## What you should do:
From the first line to the last, output the entries exactly.

## Records for processing:
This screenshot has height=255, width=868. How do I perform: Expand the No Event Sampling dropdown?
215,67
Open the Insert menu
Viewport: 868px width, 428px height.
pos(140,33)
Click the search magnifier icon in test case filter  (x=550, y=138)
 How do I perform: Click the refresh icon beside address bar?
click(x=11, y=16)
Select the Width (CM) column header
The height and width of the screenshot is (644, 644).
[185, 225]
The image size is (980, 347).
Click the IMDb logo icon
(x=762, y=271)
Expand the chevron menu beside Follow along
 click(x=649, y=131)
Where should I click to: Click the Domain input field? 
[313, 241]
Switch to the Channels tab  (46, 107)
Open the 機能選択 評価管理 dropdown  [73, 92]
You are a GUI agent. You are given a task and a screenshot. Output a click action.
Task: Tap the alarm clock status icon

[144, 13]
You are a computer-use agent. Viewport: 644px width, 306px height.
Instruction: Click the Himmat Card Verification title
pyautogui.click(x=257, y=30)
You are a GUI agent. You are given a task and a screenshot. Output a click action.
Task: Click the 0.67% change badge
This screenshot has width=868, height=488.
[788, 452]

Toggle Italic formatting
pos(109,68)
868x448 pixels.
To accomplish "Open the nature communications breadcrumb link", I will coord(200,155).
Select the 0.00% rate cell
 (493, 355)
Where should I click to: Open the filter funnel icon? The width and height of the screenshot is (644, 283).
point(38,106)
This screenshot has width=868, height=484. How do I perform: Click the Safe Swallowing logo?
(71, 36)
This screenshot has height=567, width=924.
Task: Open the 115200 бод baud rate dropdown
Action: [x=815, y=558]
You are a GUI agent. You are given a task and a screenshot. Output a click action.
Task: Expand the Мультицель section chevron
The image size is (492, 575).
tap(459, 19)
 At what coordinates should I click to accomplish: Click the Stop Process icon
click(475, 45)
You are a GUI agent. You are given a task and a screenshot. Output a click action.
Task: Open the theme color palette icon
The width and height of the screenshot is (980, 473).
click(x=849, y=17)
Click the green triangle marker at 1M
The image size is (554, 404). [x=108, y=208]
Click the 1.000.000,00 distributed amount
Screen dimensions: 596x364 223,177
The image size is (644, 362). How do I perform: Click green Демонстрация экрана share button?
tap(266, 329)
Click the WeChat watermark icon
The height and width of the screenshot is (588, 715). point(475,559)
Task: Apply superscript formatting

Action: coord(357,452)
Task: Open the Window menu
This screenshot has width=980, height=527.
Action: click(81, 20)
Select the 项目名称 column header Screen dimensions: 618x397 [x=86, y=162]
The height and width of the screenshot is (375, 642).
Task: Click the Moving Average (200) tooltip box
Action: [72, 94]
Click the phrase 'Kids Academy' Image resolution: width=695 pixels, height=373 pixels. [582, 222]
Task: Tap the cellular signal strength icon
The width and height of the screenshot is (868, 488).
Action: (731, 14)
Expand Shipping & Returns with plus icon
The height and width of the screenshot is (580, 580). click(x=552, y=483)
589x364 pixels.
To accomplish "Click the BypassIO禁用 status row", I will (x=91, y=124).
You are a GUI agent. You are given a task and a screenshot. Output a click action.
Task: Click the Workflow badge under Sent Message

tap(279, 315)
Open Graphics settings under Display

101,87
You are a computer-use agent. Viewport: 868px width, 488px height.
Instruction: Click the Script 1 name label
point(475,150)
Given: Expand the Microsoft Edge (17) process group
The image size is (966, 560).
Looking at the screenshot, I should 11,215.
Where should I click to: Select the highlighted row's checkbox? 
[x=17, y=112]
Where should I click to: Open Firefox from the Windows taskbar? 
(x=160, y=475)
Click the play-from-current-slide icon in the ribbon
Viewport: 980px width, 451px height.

## Answer space:
This screenshot has height=255, width=868. How do I perform: Expand the No Event Sampling dropdown?
215,67
Open the Insert menu
Viewport: 868px width, 428px height.
pos(140,33)
Click the search magnifier icon in test case filter  (x=550, y=138)
 How do I perform: Click the refresh icon beside address bar?
click(x=11, y=16)
Select the Width (CM) column header
The height and width of the screenshot is (644, 644).
[185, 225]
The image size is (980, 347).
Click the IMDb logo icon
(x=762, y=271)
Expand the chevron menu beside Follow along
 click(x=649, y=131)
Where should I click to: Click the Domain input field? 
[313, 241]
Switch to the Channels tab  (46, 107)
Open the 機能選択 評価管理 dropdown  [73, 92]
You are a GUI agent. You are given a task and a screenshot. Output a click action.
Task: Tap the alarm clock status icon

[144, 13]
You are a computer-use agent. Viewport: 644px width, 306px height.
Instruction: Click the Himmat Card Verification title
pyautogui.click(x=257, y=30)
You are a GUI agent. You are given a task and a screenshot. Output a click action.
Task: Click the 0.67% change badge
This screenshot has width=868, height=488.
[788, 452]

Toggle Italic formatting
pos(109,68)
868x448 pixels.
To accomplish "Open the nature communications breadcrumb link", I will coord(200,155).
Select the 0.00% rate cell
 (493, 355)
Where should I click to: Open the filter funnel icon? The width and height of the screenshot is (644, 283).
point(38,106)
This screenshot has width=868, height=484. How do I perform: Click the Safe Swallowing logo?
(71, 36)
This screenshot has height=567, width=924.
Task: Open the 115200 бод baud rate dropdown
Action: [x=815, y=558]
You are a GUI agent. You are given a task and a screenshot. Output a click action.
Task: Expand the Мультицель section chevron
The image size is (492, 575).
tap(459, 19)
 At what coordinates should I click to accomplish: Click the Stop Process icon
click(475, 45)
You are a GUI agent. You are given a task and a screenshot. Output a click action.
Task: Open the theme color palette icon
The width and height of the screenshot is (980, 473).
click(x=849, y=17)
Click the green triangle marker at 1M
The image size is (554, 404). [x=108, y=208]
Click the 1.000.000,00 distributed amount
Screen dimensions: 596x364 223,177
The image size is (644, 362). How do I perform: Click green Демонстрация экрана share button?
tap(266, 329)
Click the WeChat watermark icon
The height and width of the screenshot is (588, 715). point(475,559)
Task: Apply superscript formatting

Action: coord(357,452)
Task: Open the Window menu
This screenshot has width=980, height=527.
Action: click(81, 20)
Select the 项目名称 column header Screen dimensions: 618x397 [x=86, y=162]
The height and width of the screenshot is (375, 642).
Task: Click the Moving Average (200) tooltip box
Action: [72, 94]
Click the phrase 'Kids Academy' Image resolution: width=695 pixels, height=373 pixels. [582, 222]
Task: Tap the cellular signal strength icon
The width and height of the screenshot is (868, 488).
Action: (731, 14)
Expand Shipping & Returns with plus icon
The height and width of the screenshot is (580, 580). click(x=552, y=483)
589x364 pixels.
To accomplish "Click the BypassIO禁用 status row", I will (x=91, y=124).
You are a GUI agent. You are given a task and a screenshot. Output a click action.
Task: Click the Workflow badge under Sent Message

tap(279, 315)
Open Graphics settings under Display

101,87
You are a computer-use agent. Viewport: 868px width, 488px height.
Instruction: Click the Script 1 name label
point(475,150)
Given: Expand the Microsoft Edge (17) process group
The image size is (966, 560).
Looking at the screenshot, I should 11,215.
Where should I click to: Select the highlighted row's checkbox? 
[x=17, y=112]
Where should I click to: Open Firefox from the Windows taskbar? 
(x=160, y=475)
Click the play-from-current-slide icon in the ribbon
Viewport: 980px width, 451px height.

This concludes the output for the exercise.